続いて、表紙からしてサブカル感が漂う『A GEEK IN JAPAN』。こちらは1981年生まれのスペイン人が著者で、2011年の刊行以来、ロングセラーになっているという。観光情報にとどまらず、「本音と建前」「義理」「先輩と後輩」など日本人特有のメンタリティにもふれており、読み物としても抜群におもしろい。 日本のビジネス社会における、「根回しの重要性」なんてコラムも!

「本書が出版されるまで、日本の文化を紹介する書籍といえば、高度成長期までのものが中心でした。2000年代以降の日本、とりわけアニメやポップカルチャーや若者達の行動パターンを解説する本書が登場したことによって、英文による日本文化紹介書籍の幅が広がったように感じます」

とのことで、確かに著者おすすめの観光情報のみならず、「ひきこもり」「萌え」「ヴィジュアル系」など若者のライフスタイルやカルチャーにも言及していて、「どんなふうに説明されてるんだろう……」と思わず読み込んでしまった。

私たちが日々何気なくしている「血液型」の話題なんかも、外国人には不思議に思えるようだ。

本書は外国人観光客のみならず、国内のさまざまな事情を海外に伝えようとする日本人にもよく読まれているそう。また、日本の大学に留学している外国人留学生のクラスで、教科書として採用されたこともあるそうでびっくり!


『A GEEK IN JAPAN』 と同様のコンセプトの本としては、他にこの『Tokyo on Foot(東京散歩)』もおすすめだそう。

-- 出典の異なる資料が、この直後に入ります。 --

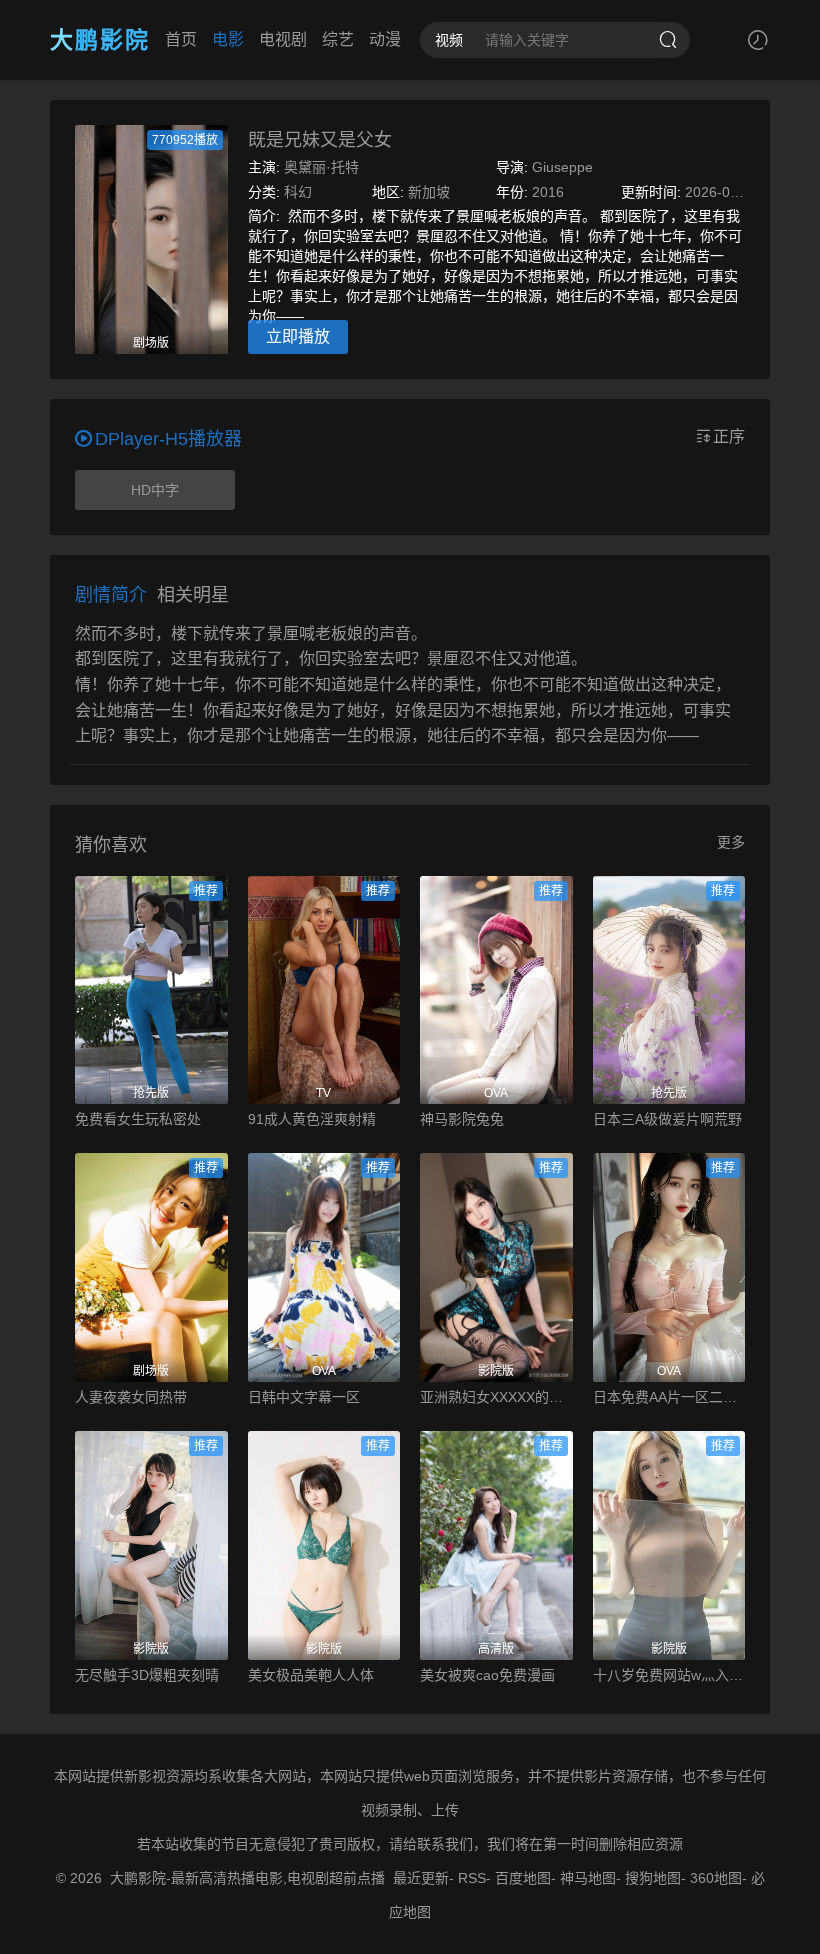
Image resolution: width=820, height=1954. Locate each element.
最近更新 (421, 1878)
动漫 (385, 39)
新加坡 (429, 192)
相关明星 (193, 595)
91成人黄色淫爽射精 (312, 1119)
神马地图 (588, 1878)
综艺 (338, 39)
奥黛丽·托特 (321, 167)
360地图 (716, 1878)
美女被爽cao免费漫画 (487, 1675)
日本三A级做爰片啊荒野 (667, 1119)
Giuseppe (562, 167)
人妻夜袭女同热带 (131, 1397)
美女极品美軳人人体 (311, 1675)
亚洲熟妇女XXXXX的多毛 (496, 1397)
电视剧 (283, 39)
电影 (228, 39)
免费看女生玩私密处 (138, 1119)
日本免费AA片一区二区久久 (669, 1397)
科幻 (298, 192)
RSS (472, 1878)
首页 (181, 39)
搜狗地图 (653, 1878)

「フランス人のイラストレーター、フロラン・シャヴェ氏が、半年間の東京暮らしの中で体験したできごと、目に留まった景色をスケッチした一冊です。イラストに書き添えられたエスプリの効いたコメントも魅力的です。外国人の目から見た日本の日常生活を、スケッチにて紹介しています」

とのことで、いわゆる「建て売り住宅」を描いたイラストの表紙からしてもうぐっとくるものが……。まったく同じデザインの家が等間隔で3軒並んでいる、こういうのも、外国人から見ると珍しくて、おもしろいと感じるものなんですね……。

「以前は東京や京都など、ステレオタイプな日本を紹介するガイドブックが人気でした。今でも人気があるのですが、時代とともに、外国人観光客の好みは細分化されているように思います。たとえば、マンガフェスタやコミケ、中野ブロードウェイなど、いわゆる"オタクの聖地"を巡礼する外国人も増加しています。『トリップ・アドバイザー』といったサイトを利用する観光客が増えていることもあり、ますます詳細な解説と、日本の良いところを発見する独自の視点が出版社に求められているように感じています」

と、そんなわけでまさに「日本オタク」ともいうべき外国人が増えてるんだなあ……と、これらの出版物からしみじみ感じた次第。日本人である皆さんも、旅人になった気分で手にとってみては? 新たな視点での、国内旅行のヒントが見つかるかもしれませんよ。